| Instructions for the task |
When the line containing "Arts (63, 332)" appears in the data below, begin copying there and stop only after the line containing "Plan du site (23, 2571)".

| The data |
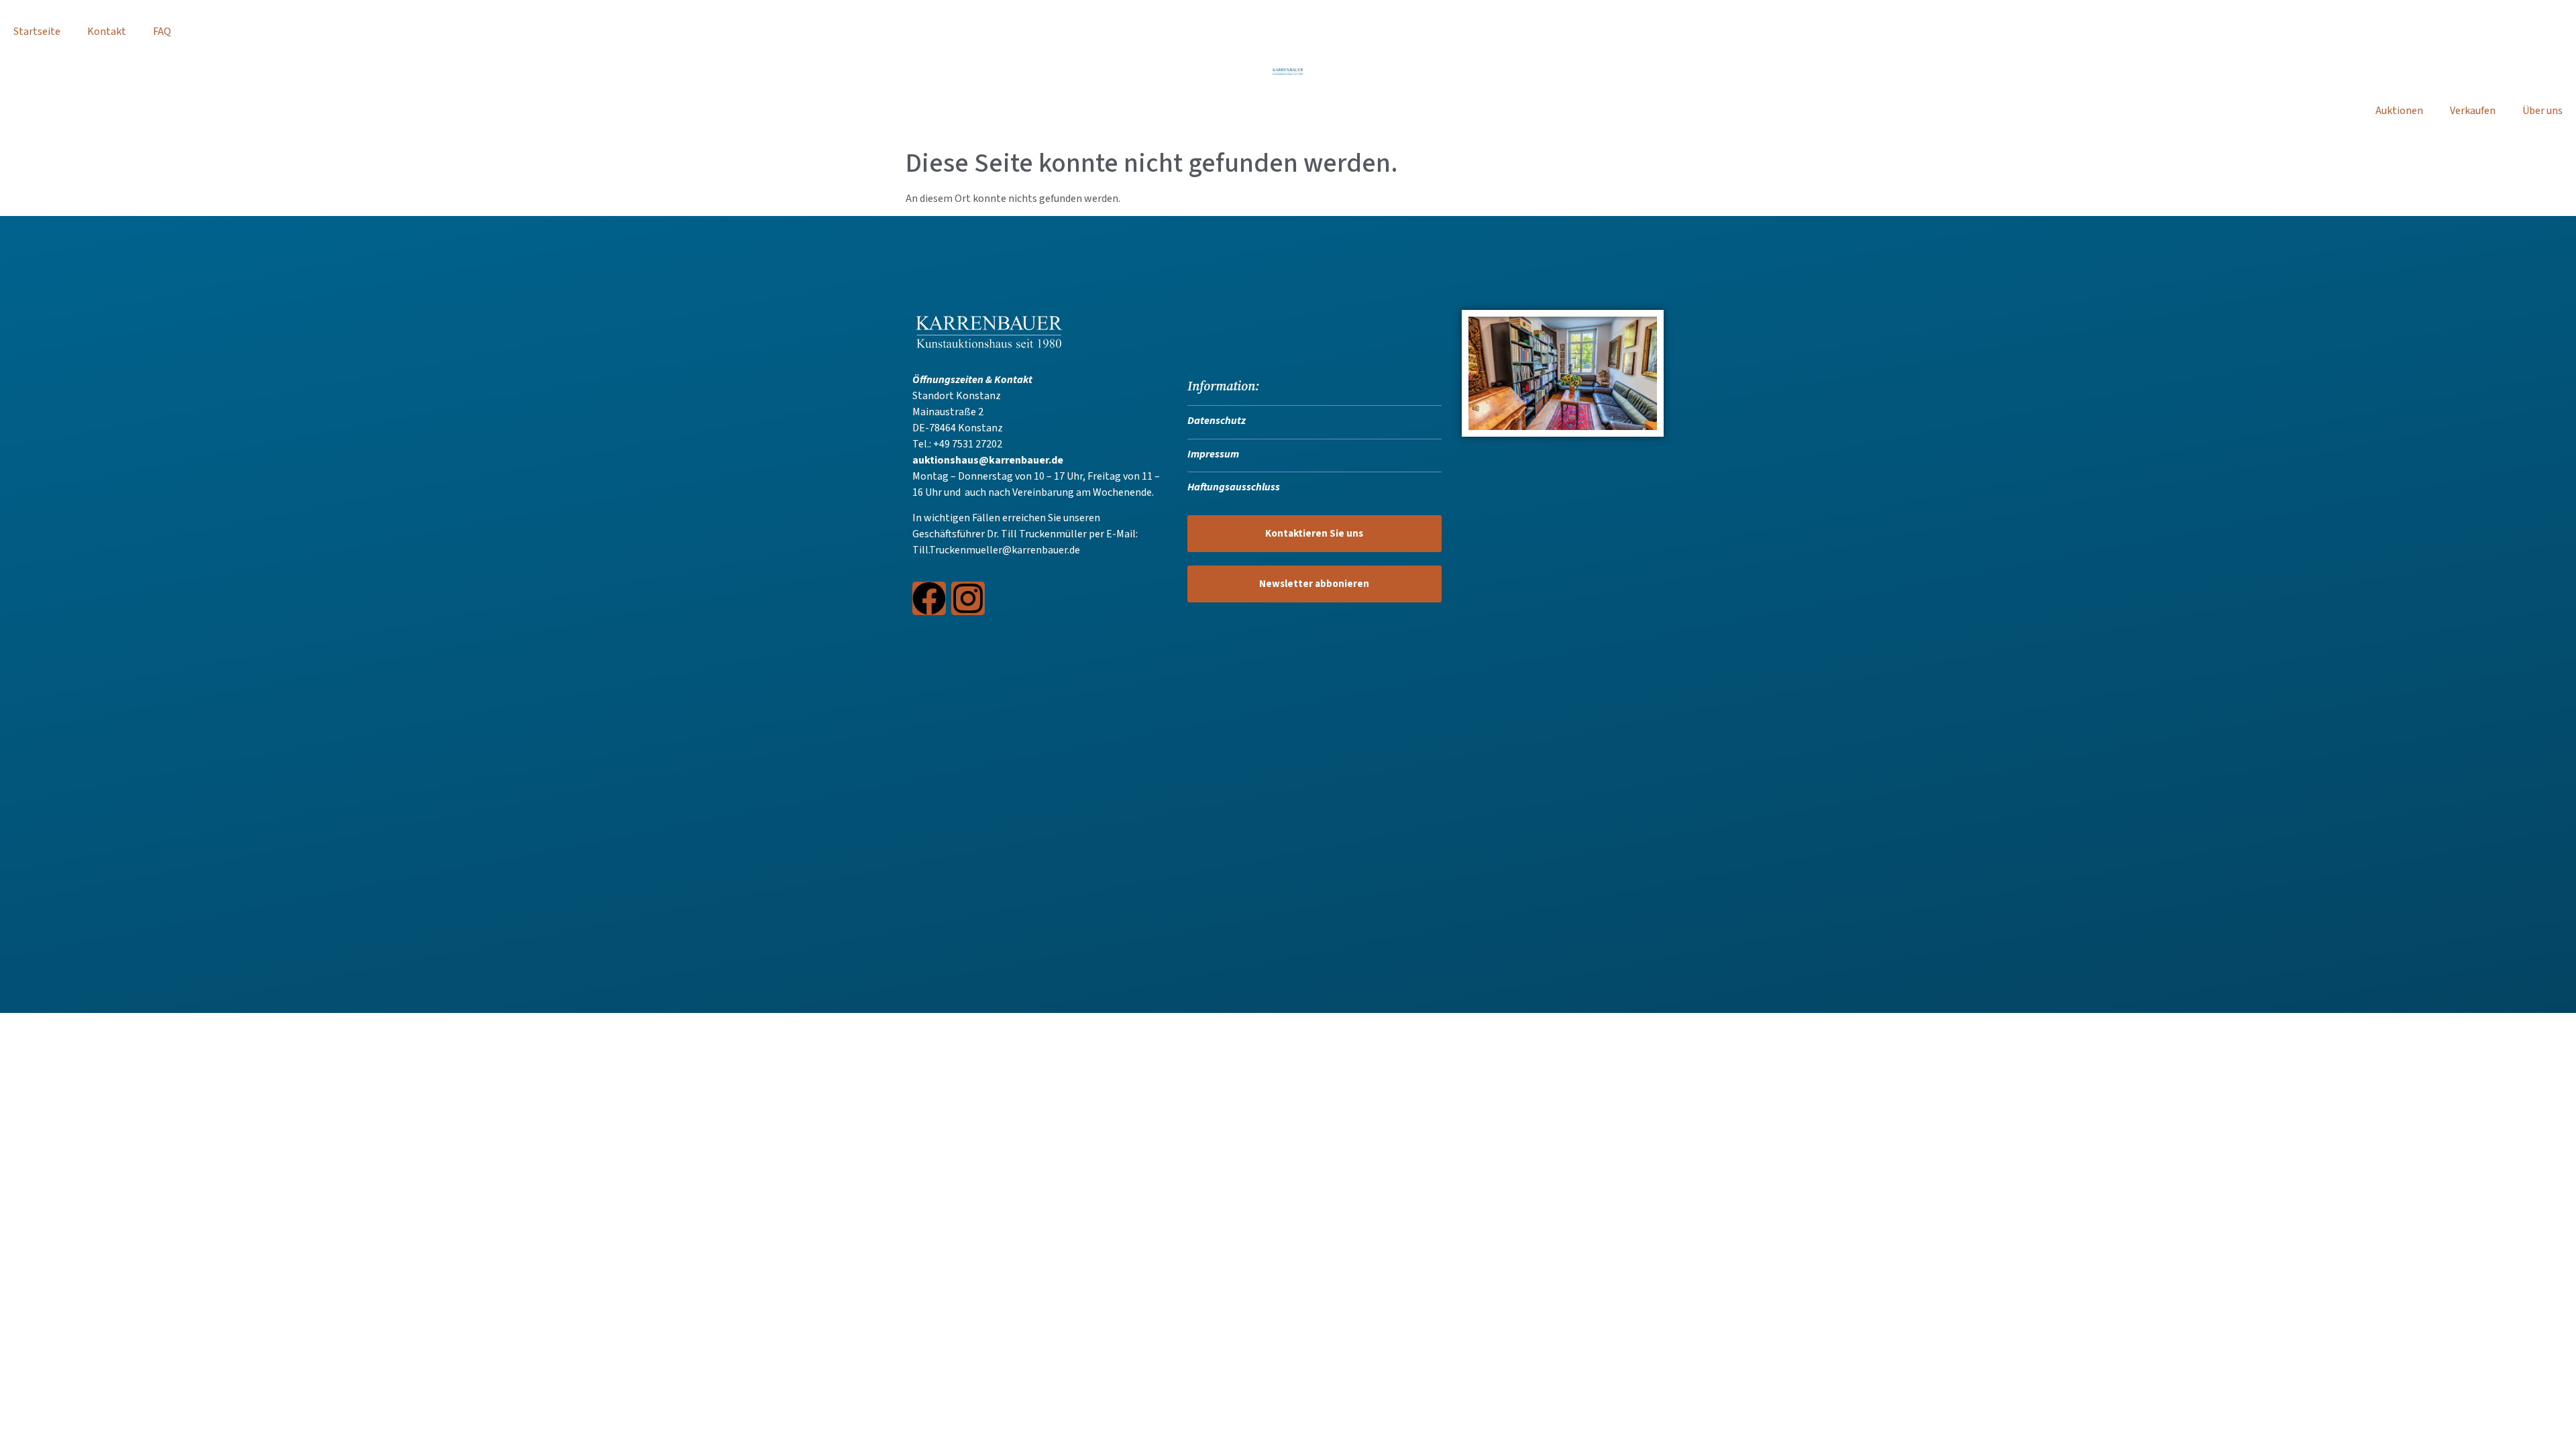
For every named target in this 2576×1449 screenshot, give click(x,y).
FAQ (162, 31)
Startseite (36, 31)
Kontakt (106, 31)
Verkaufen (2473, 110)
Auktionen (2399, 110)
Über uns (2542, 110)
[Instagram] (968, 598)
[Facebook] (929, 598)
==
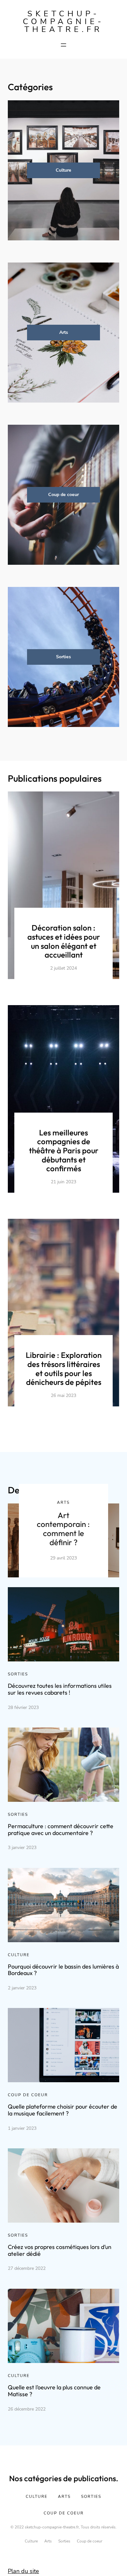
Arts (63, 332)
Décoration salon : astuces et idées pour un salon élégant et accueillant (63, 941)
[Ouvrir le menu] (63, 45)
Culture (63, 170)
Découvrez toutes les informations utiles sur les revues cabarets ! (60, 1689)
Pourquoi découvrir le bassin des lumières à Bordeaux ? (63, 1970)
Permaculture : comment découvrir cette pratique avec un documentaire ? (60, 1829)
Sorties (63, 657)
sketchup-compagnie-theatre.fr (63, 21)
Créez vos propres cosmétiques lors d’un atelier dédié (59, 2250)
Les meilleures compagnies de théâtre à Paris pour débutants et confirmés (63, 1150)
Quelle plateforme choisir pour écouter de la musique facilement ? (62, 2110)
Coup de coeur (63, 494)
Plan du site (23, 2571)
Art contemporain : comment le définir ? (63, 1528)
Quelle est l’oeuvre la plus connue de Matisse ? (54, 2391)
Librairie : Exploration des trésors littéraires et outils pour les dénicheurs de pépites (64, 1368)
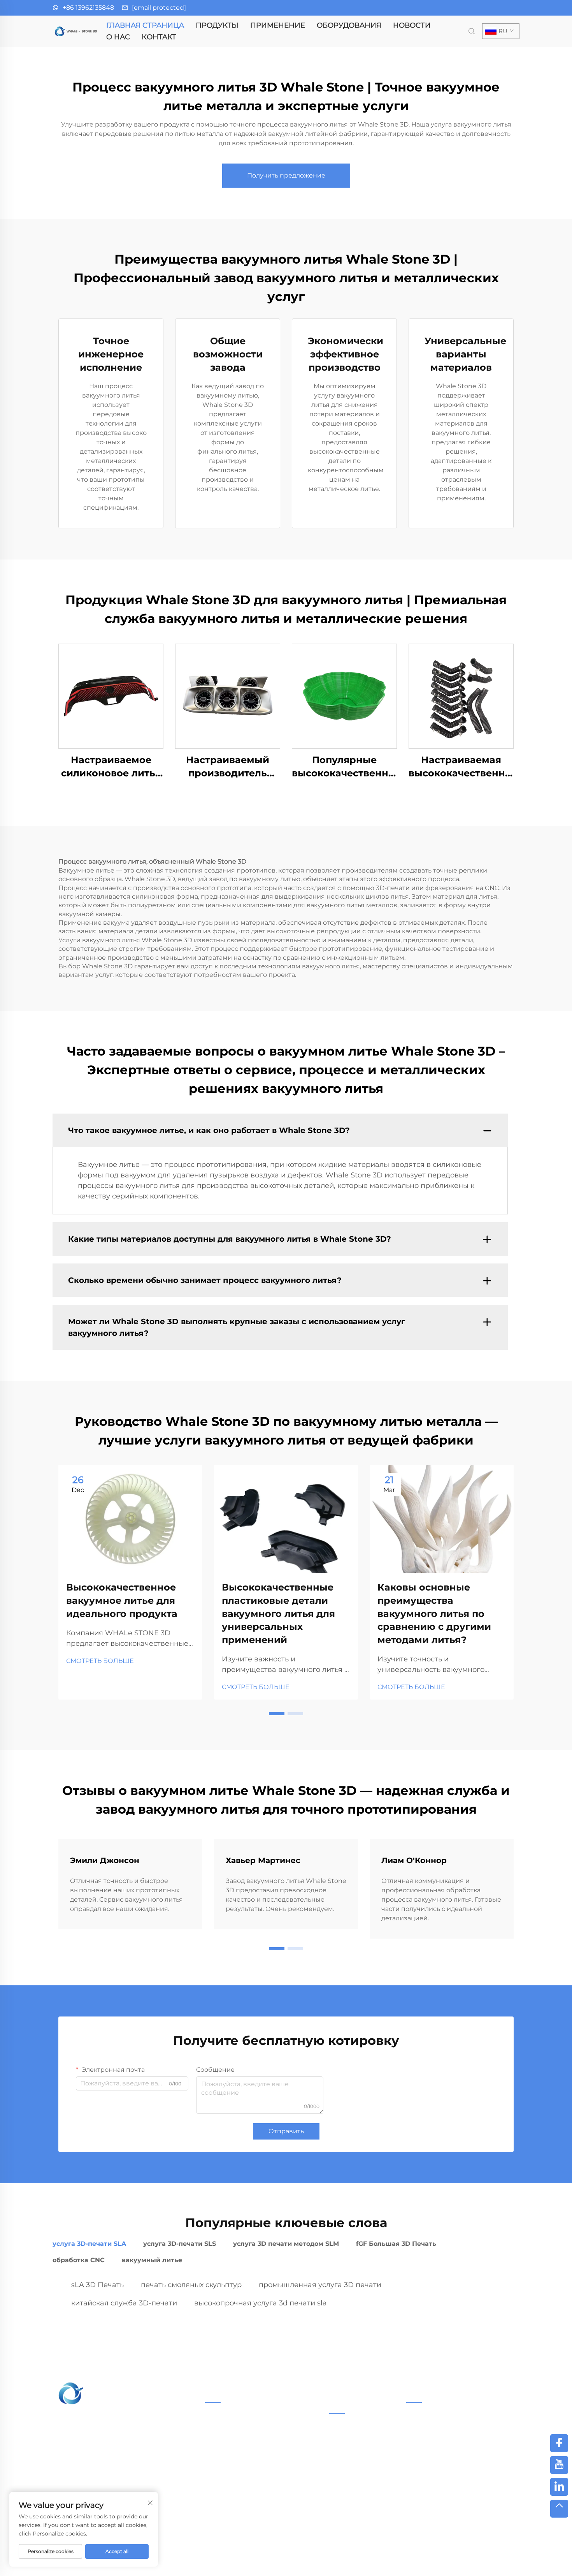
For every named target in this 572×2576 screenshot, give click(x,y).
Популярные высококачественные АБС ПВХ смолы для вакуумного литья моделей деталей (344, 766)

| Response |
Arts (63, 332)
Décoration salon : astuces et idées pour un salon élégant et accueillant (63, 941)
[Ouvrir le menu] (63, 45)
Culture (63, 170)
Découvrez toutes les informations utiles sur les revues cabarets ! (60, 1689)
Pourquoi découvrir le bassin des lumières à Bordeaux ? (63, 1970)
Permaculture : comment découvrir cette pratique avec un documentaire ? (60, 1829)
Sorties (63, 657)
sketchup-compagnie-theatre.fr (63, 21)
Créez vos propres cosmétiques lors d’un atelier dédié (59, 2250)
Les meilleures compagnies de théâtre à Paris pour débutants et confirmés (63, 1150)
Quelle plateforme choisir pour écouter de la musique facilement ? (62, 2110)
Coup de coeur (63, 494)
Plan du site (23, 2571)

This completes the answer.